Chris Paranicas (1), Caitriona Jackman (2), Nick Sergis (3), Nick Achilleos (4), Maria Andriopoulou (5), Sarah Badman (6), George Hospodarsky (7), Xianzhe Jia (8), Krishan Khurana (9) , Norbert Krupp (10), Philippe Louarn (11), Elias Roussos (10), Michelle Thomsen (12), and Tim Kennelly (7)

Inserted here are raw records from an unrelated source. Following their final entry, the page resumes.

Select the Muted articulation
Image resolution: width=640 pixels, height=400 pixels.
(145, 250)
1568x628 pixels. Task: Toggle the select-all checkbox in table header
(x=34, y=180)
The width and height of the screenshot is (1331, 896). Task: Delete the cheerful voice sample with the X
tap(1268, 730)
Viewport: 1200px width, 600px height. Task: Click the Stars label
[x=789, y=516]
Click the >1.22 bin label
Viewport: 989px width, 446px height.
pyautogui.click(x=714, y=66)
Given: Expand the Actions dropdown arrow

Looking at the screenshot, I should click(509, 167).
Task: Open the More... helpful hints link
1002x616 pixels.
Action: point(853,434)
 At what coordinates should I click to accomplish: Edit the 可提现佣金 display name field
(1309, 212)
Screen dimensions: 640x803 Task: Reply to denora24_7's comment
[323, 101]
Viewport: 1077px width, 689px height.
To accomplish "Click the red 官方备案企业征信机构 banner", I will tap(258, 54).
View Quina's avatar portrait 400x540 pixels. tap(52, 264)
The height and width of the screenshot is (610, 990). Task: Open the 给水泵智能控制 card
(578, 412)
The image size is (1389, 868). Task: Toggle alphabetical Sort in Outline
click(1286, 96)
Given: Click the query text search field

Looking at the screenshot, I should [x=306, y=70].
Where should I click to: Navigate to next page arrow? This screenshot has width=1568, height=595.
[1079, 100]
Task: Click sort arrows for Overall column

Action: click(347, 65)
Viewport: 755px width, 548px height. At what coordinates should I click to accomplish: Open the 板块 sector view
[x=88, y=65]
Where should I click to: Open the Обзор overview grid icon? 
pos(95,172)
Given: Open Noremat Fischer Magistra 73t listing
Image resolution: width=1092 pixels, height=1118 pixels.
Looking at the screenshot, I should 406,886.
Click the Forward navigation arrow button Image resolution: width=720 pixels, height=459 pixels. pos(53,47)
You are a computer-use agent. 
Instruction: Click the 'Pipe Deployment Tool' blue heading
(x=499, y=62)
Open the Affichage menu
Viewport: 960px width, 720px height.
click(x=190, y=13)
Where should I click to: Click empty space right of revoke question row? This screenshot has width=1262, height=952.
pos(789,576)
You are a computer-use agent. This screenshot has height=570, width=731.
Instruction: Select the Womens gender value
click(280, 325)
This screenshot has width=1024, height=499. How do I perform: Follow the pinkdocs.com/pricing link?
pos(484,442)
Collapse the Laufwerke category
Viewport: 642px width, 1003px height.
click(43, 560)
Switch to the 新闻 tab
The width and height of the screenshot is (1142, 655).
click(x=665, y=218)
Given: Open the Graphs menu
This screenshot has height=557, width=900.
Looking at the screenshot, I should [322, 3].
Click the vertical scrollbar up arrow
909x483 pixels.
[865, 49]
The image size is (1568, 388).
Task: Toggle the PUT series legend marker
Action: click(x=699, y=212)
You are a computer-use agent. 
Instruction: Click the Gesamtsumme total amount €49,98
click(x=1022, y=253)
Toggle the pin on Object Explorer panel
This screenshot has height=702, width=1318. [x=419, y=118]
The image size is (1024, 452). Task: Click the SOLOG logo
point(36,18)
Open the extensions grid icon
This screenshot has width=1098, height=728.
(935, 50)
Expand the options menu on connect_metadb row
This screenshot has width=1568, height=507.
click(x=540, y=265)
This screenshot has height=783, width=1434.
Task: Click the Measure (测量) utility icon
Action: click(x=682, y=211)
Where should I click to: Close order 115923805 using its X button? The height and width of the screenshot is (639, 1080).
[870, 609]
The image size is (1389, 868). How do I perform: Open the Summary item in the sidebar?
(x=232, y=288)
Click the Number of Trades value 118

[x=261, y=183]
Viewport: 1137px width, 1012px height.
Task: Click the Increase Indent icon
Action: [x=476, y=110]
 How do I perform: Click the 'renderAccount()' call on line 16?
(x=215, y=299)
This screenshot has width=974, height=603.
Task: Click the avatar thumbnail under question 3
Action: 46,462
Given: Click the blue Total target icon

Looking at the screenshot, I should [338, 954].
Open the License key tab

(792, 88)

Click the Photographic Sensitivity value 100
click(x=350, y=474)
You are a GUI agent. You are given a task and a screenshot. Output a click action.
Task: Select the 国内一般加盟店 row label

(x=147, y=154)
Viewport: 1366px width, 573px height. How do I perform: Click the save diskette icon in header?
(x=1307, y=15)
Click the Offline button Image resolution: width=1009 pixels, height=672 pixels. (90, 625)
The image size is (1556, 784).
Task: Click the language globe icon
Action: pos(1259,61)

Don G. Mitchell provided expertise to our team during telecons

Affiliations: (1) APL, (2) U of Southampton, (3) U of Athens, (4) U College London, (5) SRI/Graz, (6) U of Leicester, (7) U of Iowa, (8) U of Michigan, (9) UCLA, (10) MPS, (11) IRAP, (12) PSI

Team meetings and telecons:

Meeting in Athens, Greece during MOP, week of July 8, 2013

Meeting of entire team in Bern, Switzerland, week of October 21, 2013

Team telecon, February 17, 2014

Meeting in Goettingen, Germany during Cassini MAPS, week of June 16, 2014

Meeting of entire team in Bern, Switzerland, week of July 21, 2014

Team telecon, October 13, 2014

Publications resulting from this project:

Badman, S., et al. (2016), Weakening of Jupiter's aurorae in January, 2014, Geophys. Res. Lett., 43, 988-997

Hospodarsky, G. B., et al. (2015), Plasma wave observations with Cassini at Saturn, Yosemite Chapman Conference on M-I Coupling in the Solar System, under review

Jackman, C. M., et al. (2015), Field dipolarization in Saturn's magnetotail with planetward ion flows and energetic particle flow bursts: Evidence of quasi-steady reconnection, J. Geophys. Res., Space Physics, 120, doi:10.1002/2015JA020995.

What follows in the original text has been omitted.